Gather all lines in the entries that include the word "cookies".

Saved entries
[Start of section]
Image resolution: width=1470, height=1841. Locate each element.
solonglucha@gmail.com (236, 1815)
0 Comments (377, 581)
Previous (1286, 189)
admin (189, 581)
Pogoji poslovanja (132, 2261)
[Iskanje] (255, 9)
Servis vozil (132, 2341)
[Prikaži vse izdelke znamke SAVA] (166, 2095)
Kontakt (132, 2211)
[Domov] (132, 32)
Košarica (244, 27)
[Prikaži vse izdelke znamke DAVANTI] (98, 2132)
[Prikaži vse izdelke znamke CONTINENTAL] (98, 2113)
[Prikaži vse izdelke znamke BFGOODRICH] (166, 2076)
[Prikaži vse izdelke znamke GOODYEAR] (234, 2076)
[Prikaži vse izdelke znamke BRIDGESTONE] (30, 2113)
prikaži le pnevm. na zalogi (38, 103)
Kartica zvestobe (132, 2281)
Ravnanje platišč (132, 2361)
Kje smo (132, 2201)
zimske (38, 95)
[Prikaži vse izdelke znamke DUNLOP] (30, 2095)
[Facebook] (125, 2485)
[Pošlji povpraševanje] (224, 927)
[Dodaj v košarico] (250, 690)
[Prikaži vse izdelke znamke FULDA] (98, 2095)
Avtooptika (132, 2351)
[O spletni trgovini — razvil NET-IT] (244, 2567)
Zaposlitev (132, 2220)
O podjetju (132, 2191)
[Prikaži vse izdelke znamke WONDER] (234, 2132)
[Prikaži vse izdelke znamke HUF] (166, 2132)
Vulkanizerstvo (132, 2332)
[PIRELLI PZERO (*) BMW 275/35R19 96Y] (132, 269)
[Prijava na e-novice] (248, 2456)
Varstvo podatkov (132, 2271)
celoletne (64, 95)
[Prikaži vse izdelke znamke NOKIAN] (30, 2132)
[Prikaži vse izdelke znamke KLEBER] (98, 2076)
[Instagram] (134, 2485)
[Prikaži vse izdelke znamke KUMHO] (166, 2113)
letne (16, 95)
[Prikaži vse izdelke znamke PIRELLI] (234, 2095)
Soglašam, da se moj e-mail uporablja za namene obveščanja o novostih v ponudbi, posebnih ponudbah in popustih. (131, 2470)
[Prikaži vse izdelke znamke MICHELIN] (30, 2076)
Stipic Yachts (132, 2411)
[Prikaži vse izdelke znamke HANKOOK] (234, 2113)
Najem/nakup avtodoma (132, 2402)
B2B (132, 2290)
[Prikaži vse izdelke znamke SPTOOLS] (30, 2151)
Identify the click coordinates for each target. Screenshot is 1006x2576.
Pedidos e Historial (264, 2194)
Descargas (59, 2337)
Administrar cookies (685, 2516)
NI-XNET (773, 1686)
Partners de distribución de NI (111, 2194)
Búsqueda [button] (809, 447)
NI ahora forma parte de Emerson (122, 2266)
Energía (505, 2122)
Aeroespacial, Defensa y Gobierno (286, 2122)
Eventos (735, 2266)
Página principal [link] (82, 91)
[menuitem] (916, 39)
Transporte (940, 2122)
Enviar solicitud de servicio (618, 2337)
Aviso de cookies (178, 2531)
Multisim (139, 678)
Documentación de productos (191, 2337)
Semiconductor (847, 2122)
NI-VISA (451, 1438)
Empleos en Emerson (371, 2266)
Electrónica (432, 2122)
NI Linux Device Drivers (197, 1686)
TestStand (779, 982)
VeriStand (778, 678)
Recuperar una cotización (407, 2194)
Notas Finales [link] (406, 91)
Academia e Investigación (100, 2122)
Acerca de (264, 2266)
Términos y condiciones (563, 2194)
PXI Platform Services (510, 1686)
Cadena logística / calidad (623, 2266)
[End of section]
:: SOLUTION ::
Administrar cookies (685, 2516)
Aviso de cookies (178, 2531)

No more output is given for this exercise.